The U.S. Supreme Court has left intact a 2016 appeals court ruling addressing how benefits opt-out payments interact with the Fair Labor Standards Act (FLSA).
In a case of first impression, the 9th U.S. Circuit Court of Appeals (which covers Alaska, Arizona, California, Hawaii, Idaho, Montana, Nevada, Oregon, and Washington) ruled that when an employer pays an employee cash for opting out of its health insurance, that payment must be considered part of the employee’s “regular rate of pay” under the FLSA. This means it must be used in calculating compensation for overtime hours.
The High Court declined to take up the case May 15.
Background
The city of San Gabriel, California, provided a cash payment to employees who declined its health insurance. The “cash-in-lieu of benefits” payment was provided through workers’ regular paychecks.
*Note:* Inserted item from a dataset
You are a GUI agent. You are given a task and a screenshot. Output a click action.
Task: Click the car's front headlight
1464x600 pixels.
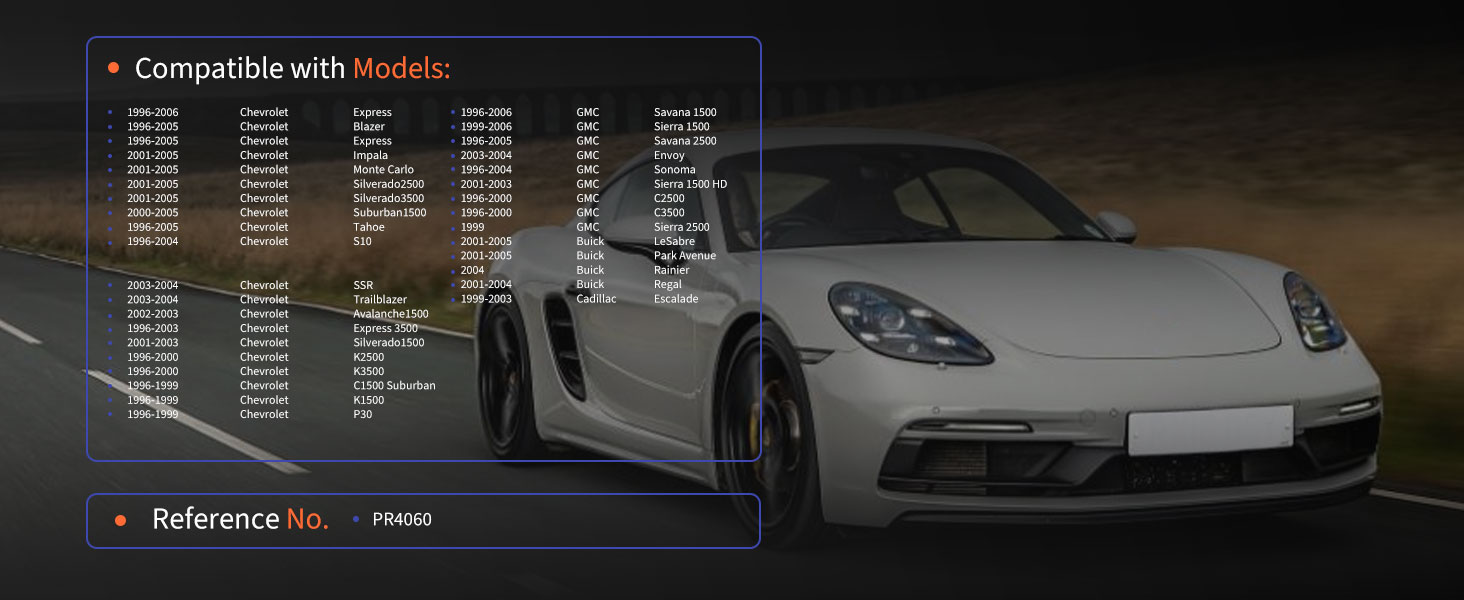click(908, 322)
The city, however, did not consider the payment part of employees’ regular rate of pay and therefore did not include it when calculating their overtime rates.
A group of officers sued, alleging that the city’s actions violated the FLSA. A district court agreed with the officers but found that because the violation was not willful, they only were entitled to recovery for the FLSA’s 2-year statute of limitations period. It also determined that the city’s liability was limited because it qualified for a partial overtime exemption available to police and fire departments.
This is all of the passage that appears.